American soldier and politician (1754–1838)

Anthony Crockett (November 19, 1754 – December 5, 1838) was an American soldier during the American Revolutionary War, the Northwest Indian War, and the War of 1812. He also served as a Kentucky politician.

==Early life==
Anthony Crockett was born on November 19, 1754, in Prince Edward County, Virginia, to William Crockett.

His parents died when he was around 10 years old. He then lived with his relative, Samuel Crockett, in Botetourt County, Virginia, until 1776.

==Career==
In February 1776, Crockett enlisted with Captain Thomas Posey's company of the 7th Virginia Regiment.
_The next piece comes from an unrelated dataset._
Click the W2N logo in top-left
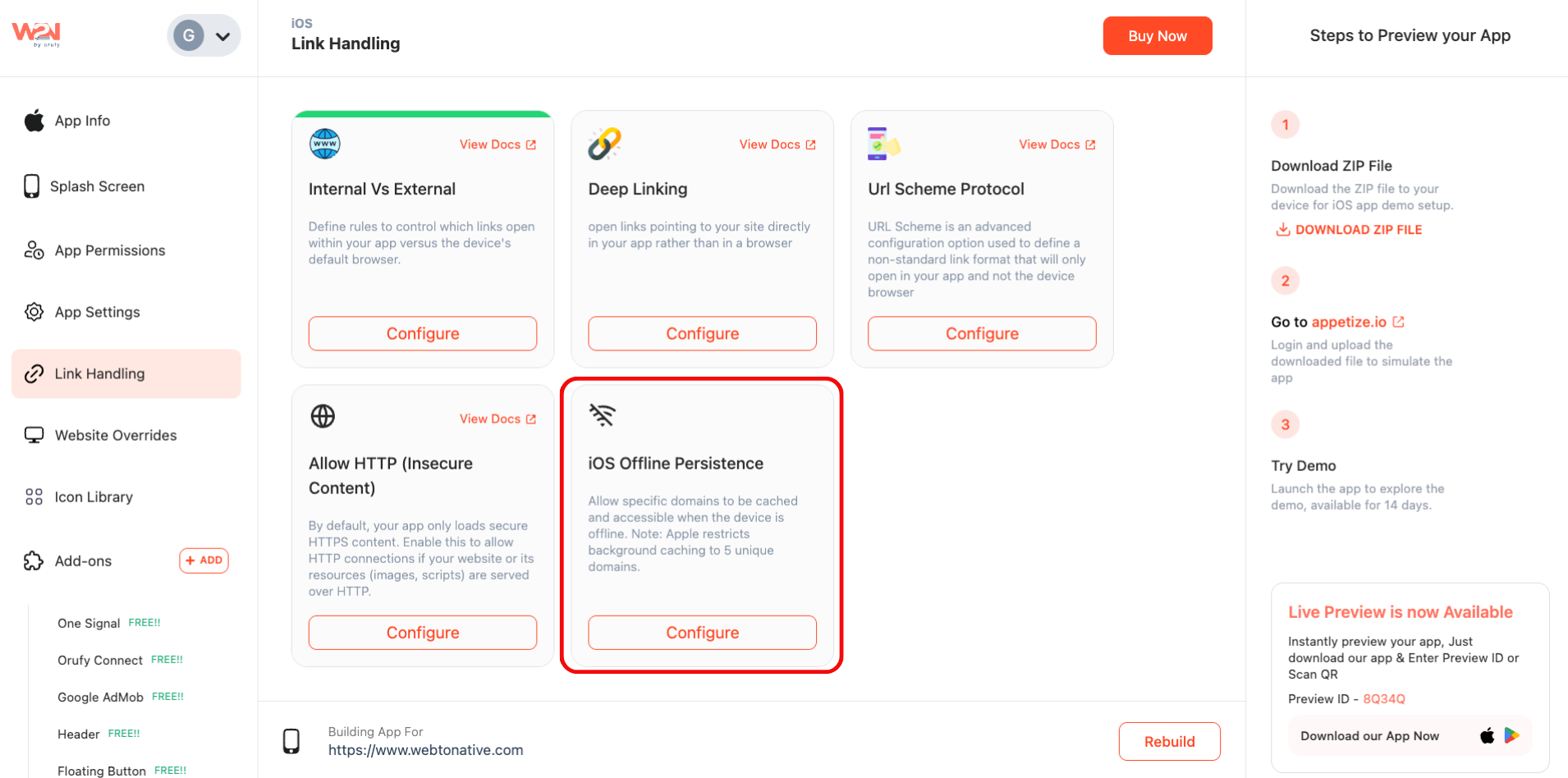The width and height of the screenshot is (1568, 778). [x=37, y=34]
He served with the 7th from 1776 to 1778, and fought at the Battles of Saratoga and Brandywine. At Saratoga, he gave aid to a wounded General Lafayette. From 1778 to the end of the war, he was a First Lieutenant in the Illinois Regiment of Virginia under George Rogers Clark. He also served with his cousin, Colonel Joseph Crockett. He fought with the regiment in the Battles of Blue Licks, Piqua and Chillicothe. From 1782 to 1794, he was a soldier in the Northwest Indian War.

After his military career, he moved to Mercer County, Kentucky, and served in the Virginia General Assembly in 1790. After, he moved to Franklin County, Kentucky, and served as its representative from 1796 to 1799 in the Kentucky House of Representatives. He also served as the Sergeant-at-Arms of the Kentucky Senate for thirty years.
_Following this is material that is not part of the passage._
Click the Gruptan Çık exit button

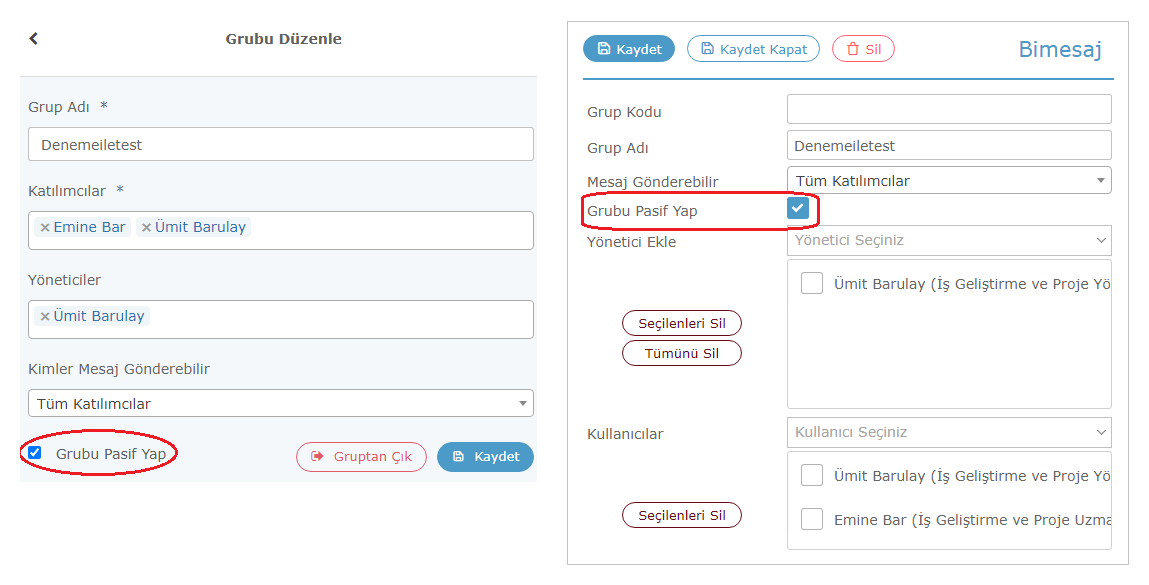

In his 50s, he served in the War of 1812 under his friend Governor Isaac Shelby as a Brigade Major. Shelby sent Crockett, as an "old Revolutionary soldier of great courage", to Fort Meigs after the Second Siege of Fort Meigs to persuade the troops to remain for sixty more days of service. The battle worn troops could not be persuaded, which pushed Shelby to issue a proclamation on July 13, 1813, for new volunteers.
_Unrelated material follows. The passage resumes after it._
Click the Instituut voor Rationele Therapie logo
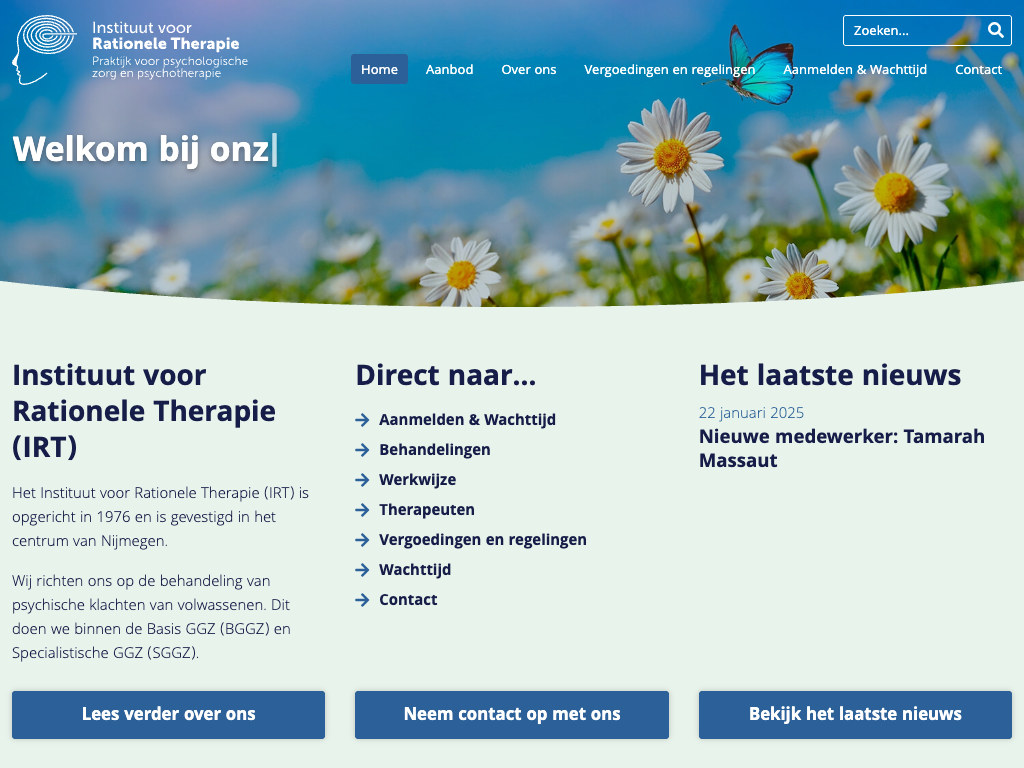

In 1824, Colonel Crockett and his cousin, Colonel Joseph Crockett, entertained General Lafayette in Kentucky during his 1824–1825 visit to America.

==Personal life==
Crockett took a leave of absence in 1780 and married Mary Margaret Robertson (1760–1818) of Virginia. Together, they had eleven children, six sons and five daughters:
- Dandridge Spottswood Crockett
- Elizabeth Crockett
- Fontaine Posey Crockett (1797–1837) - soldier at the Battle of New Orleans
- Granville Smith Crockett (1784/1799–1838) - soldier at the Battle of New Orleans, sheriff of Rutherford County, Tennessee, clerk, militiaman, representative of Rutherford County in the 21st Tennessee General Assembly (1835–1837)
- Katherine G. Crockett
- Martha Dillon Crockett
- Mary "Polly" Crockett (1781–1856) - married William B. Hawkins
- Overton Washington Crockett (1791–1864) - soldier at the Battle of New Orleans
- Samuel B. Crockett
- Sarah Crockett
- William R. Crockett

==Death==
He died on December 5, 1838, in Frankfort, Kentucky. His death was announced on the Kentucky Senate floor on December 7, 1838. He was buried at Benson Churchyard in Franklin County. He was re-interred to a lot dedicated to Revolutionary soldiers at the Frankfort Cemetery in Frankfort, Kentucky on July 4, 1916.